• **BRIEF**: With the pictures left out, reproduce exactly the lines from the one containing "This screenshot has height=513, width=683." through the final line of the entries.

(Pixel coordinate grounding data)
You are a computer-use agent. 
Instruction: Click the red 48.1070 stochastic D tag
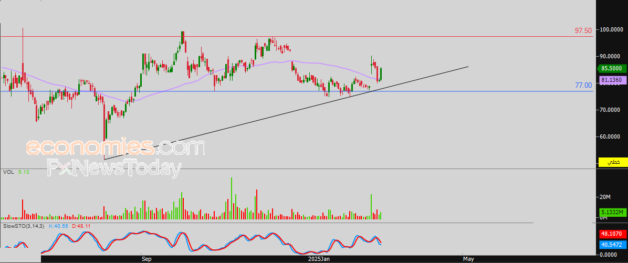611,234
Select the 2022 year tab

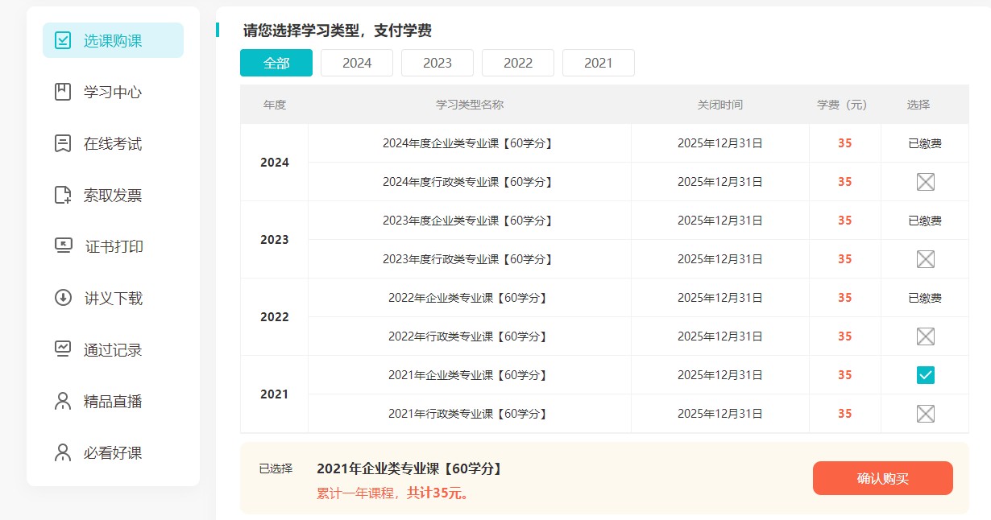click(x=518, y=63)
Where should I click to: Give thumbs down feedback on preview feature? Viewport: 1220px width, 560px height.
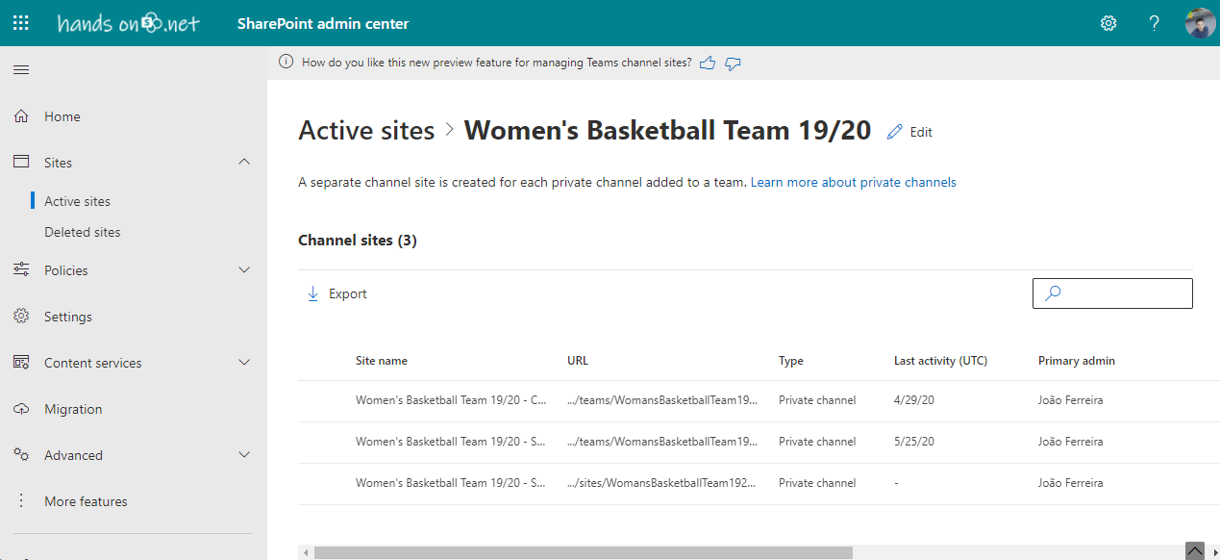pos(733,63)
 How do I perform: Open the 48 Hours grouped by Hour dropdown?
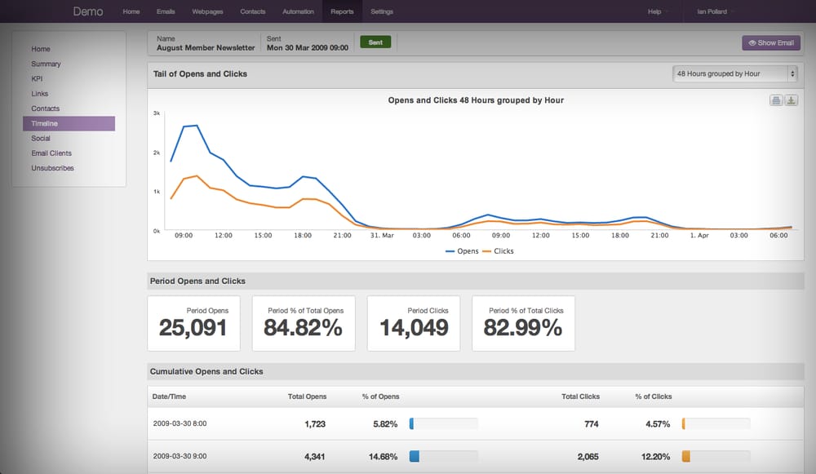pyautogui.click(x=735, y=74)

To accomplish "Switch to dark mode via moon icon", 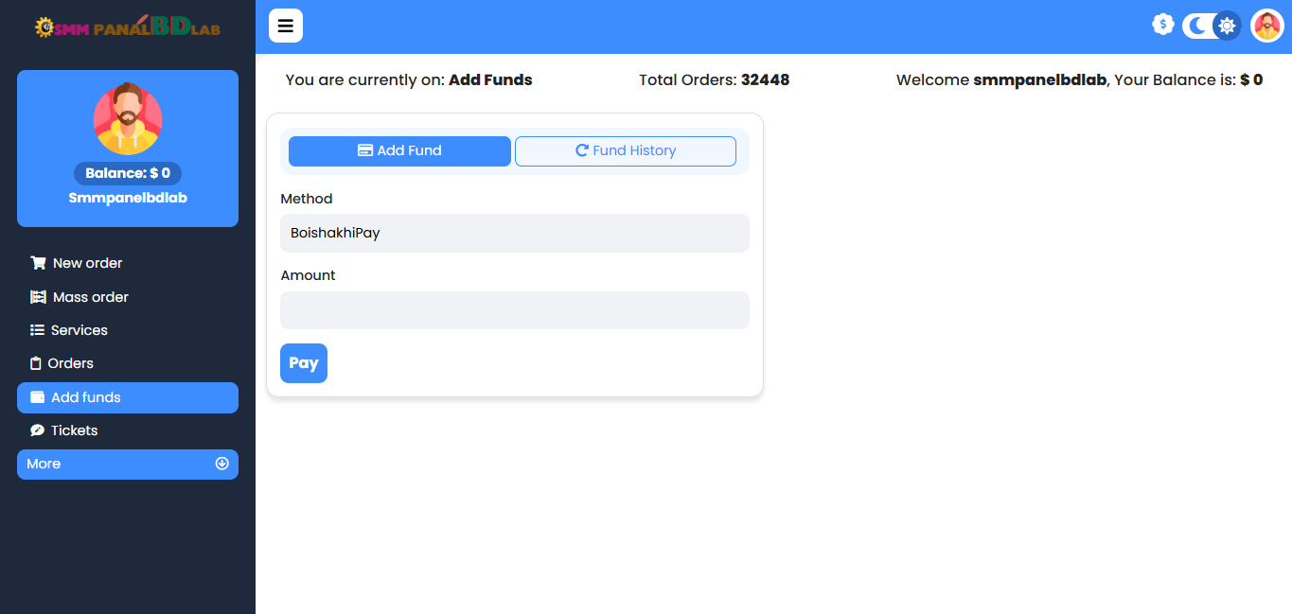I will pos(1196,26).
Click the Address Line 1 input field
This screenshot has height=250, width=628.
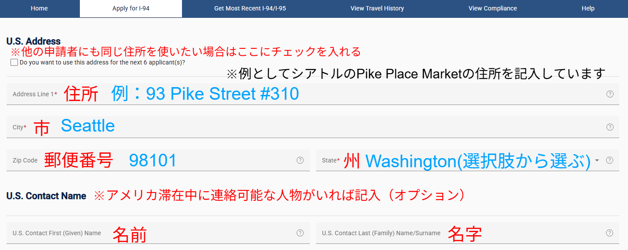313,94
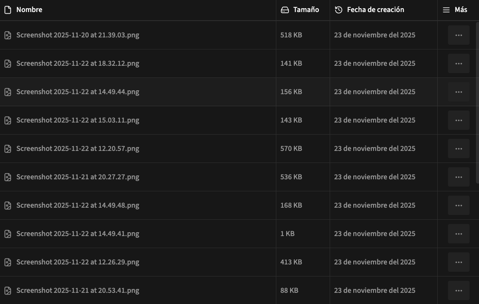Click the disk icon in Tamaño header
This screenshot has height=304, width=479.
click(x=284, y=10)
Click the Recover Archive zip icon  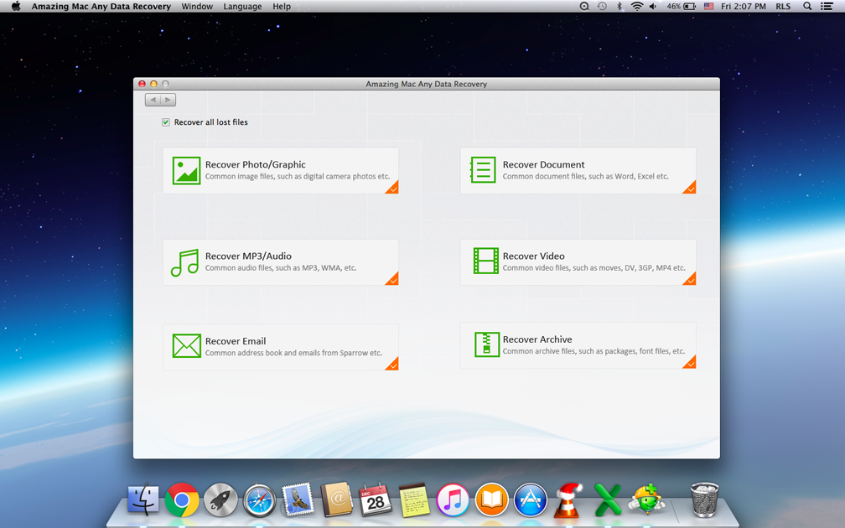point(486,344)
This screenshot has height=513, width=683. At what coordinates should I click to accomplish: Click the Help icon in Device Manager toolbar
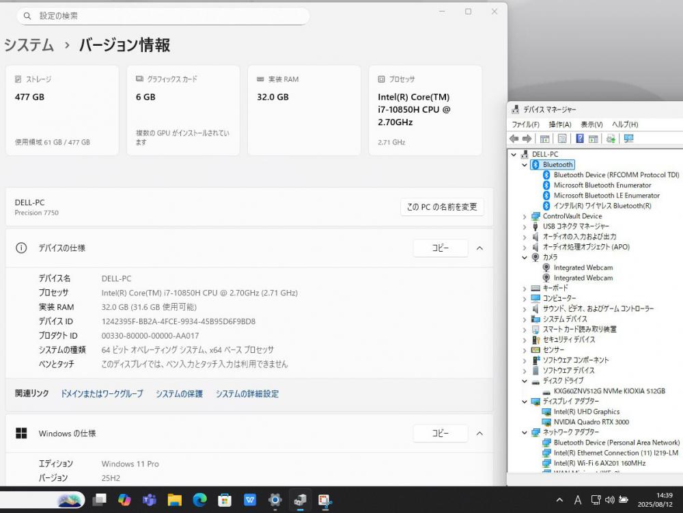point(579,139)
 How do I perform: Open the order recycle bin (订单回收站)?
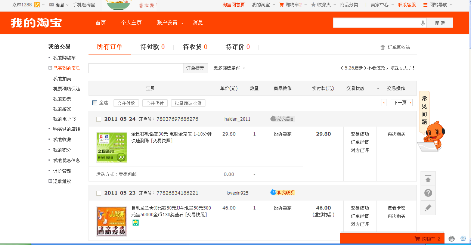[395, 47]
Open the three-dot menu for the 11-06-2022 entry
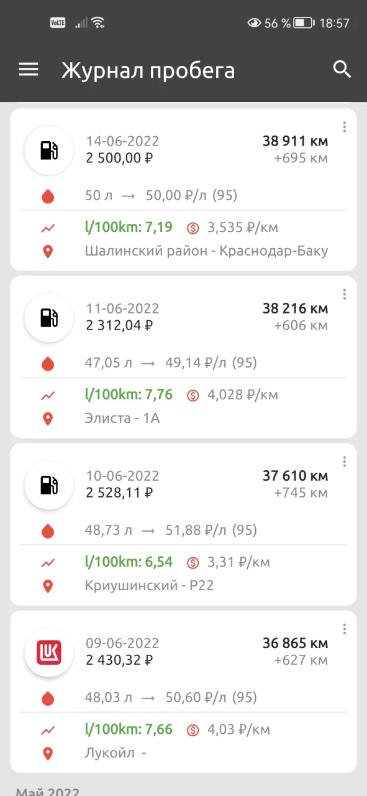This screenshot has height=796, width=367. [x=344, y=294]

• **SOLUTION**:
This screenshot has height=513, width=683. At what coordinates should I click to accomplish: Click the Help icon in Device Manager toolbar
point(579,139)
 How do I perform: Open the order recycle bin (订单回收站)?
[395, 47]
Open the three-dot menu for the 11-06-2022 entry
This screenshot has height=796, width=367. [x=344, y=294]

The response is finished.